--- MATERIAL TO PROCESS Enclosed Below ---
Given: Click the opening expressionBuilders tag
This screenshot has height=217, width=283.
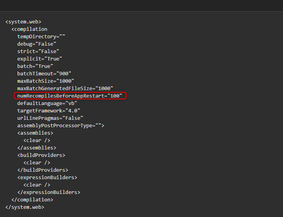Looking at the screenshot, I should click(47, 178).
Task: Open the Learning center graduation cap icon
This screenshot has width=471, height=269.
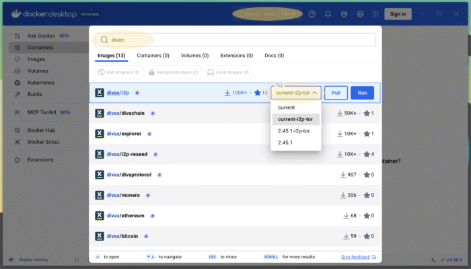Action: tap(344, 13)

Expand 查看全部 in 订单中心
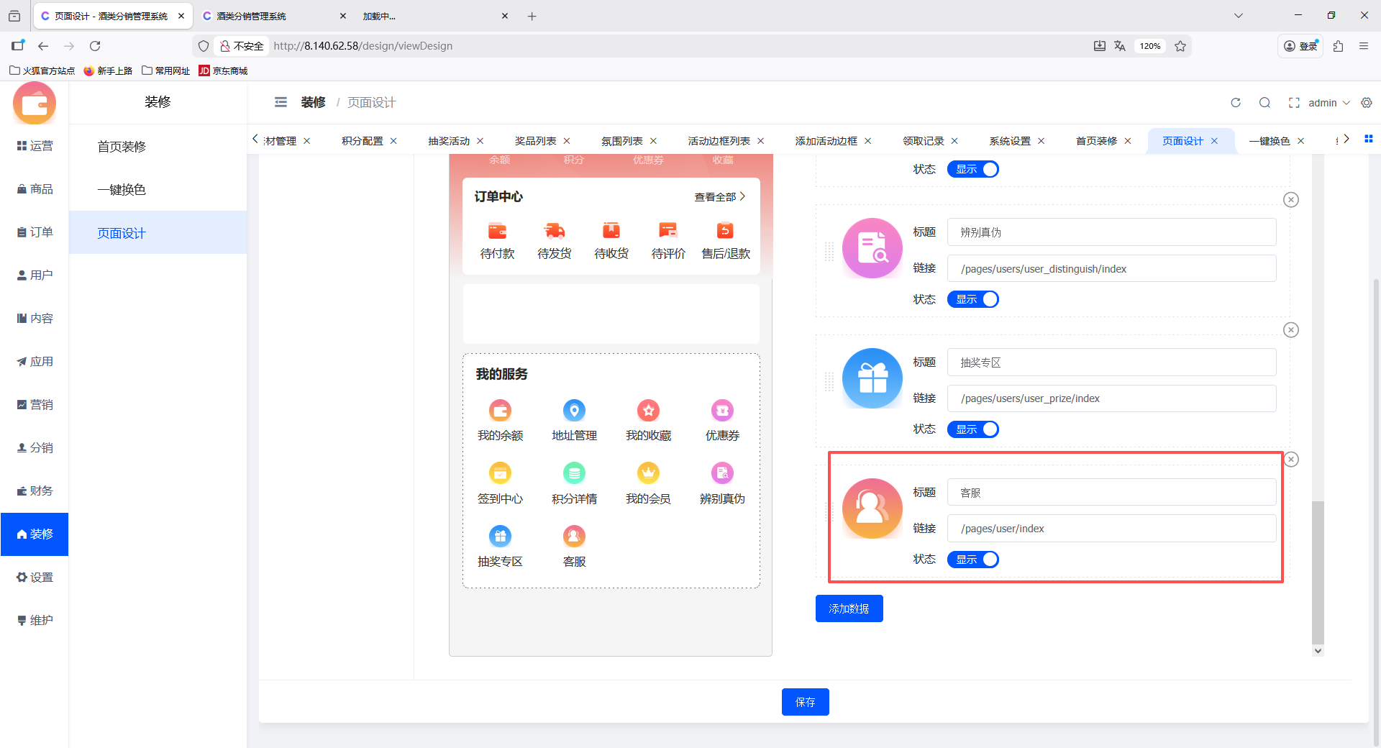click(719, 197)
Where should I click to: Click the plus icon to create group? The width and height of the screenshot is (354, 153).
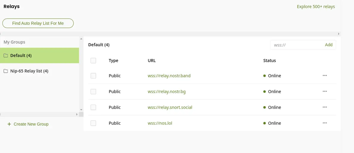pos(9,124)
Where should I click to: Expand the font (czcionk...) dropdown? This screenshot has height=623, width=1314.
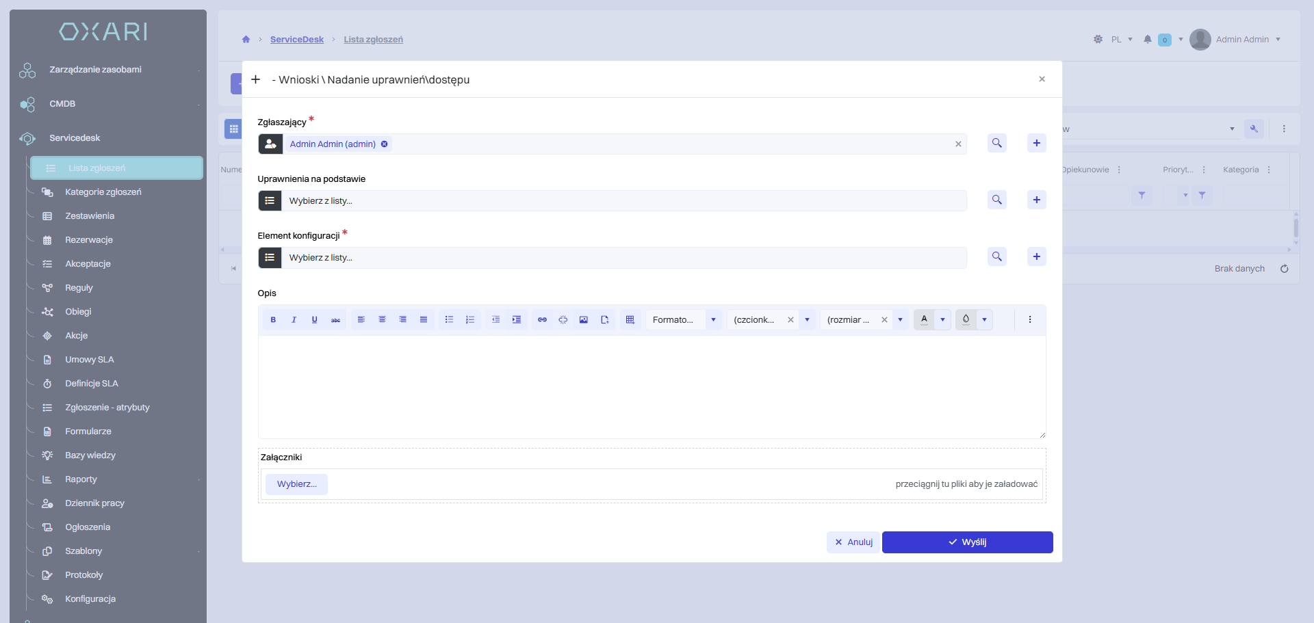[x=808, y=320]
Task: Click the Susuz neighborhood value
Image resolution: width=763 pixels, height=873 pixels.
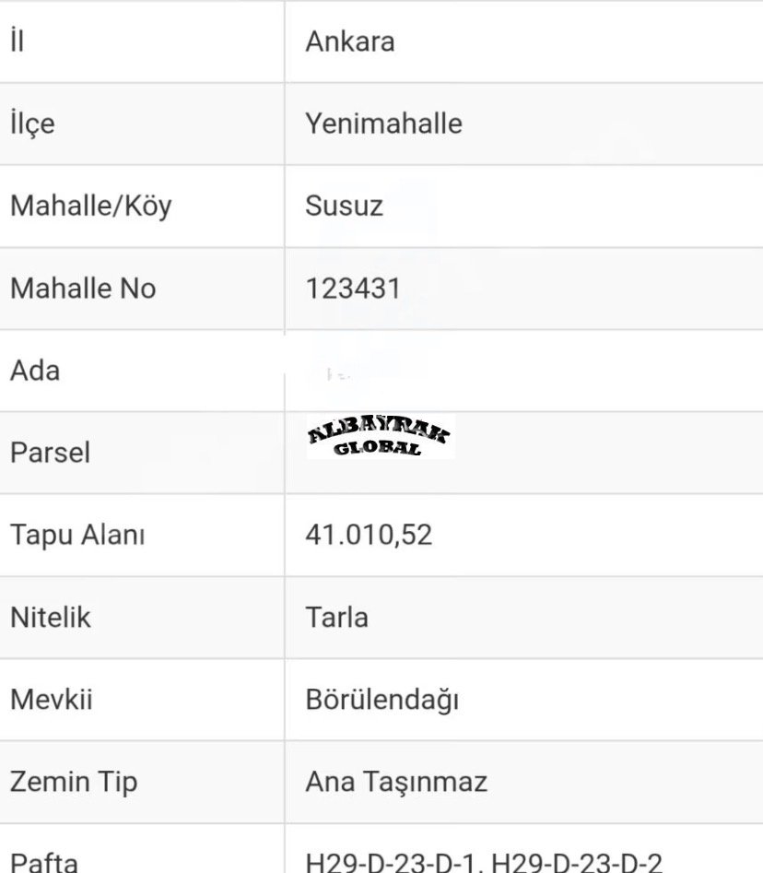Action: [x=344, y=206]
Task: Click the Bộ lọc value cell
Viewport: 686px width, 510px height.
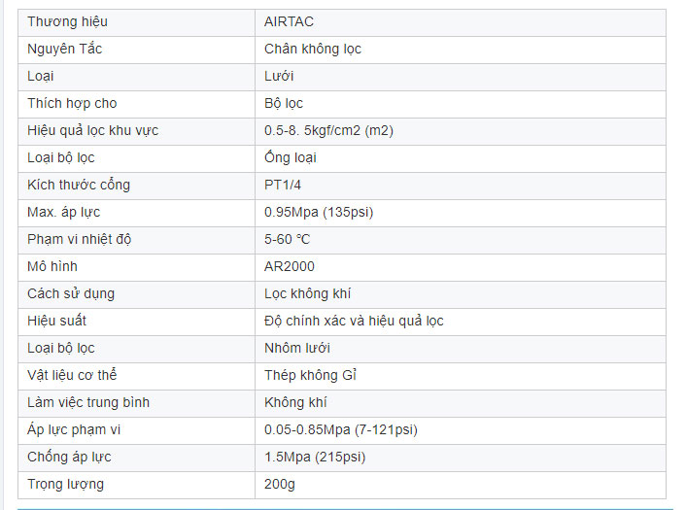Action: click(284, 103)
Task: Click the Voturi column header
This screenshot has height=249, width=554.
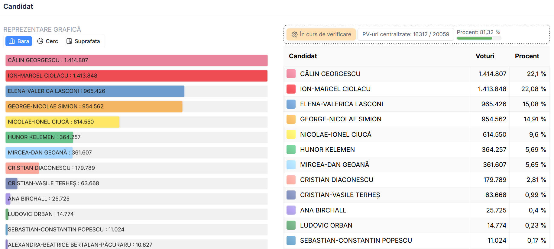Action: coord(485,56)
--- End of Enclosed MATERIAL TO PROCESS ---
## WORK ITEM
Could you report all lines of the listing that hold "Task"?

## EXERCISE RESPONSE
Task: Open the Learning center graduation cap icon
Task: Click the Susuz neighborhood value
Task: Click the Bộ lọc value cell
Task: Click the Voturi column header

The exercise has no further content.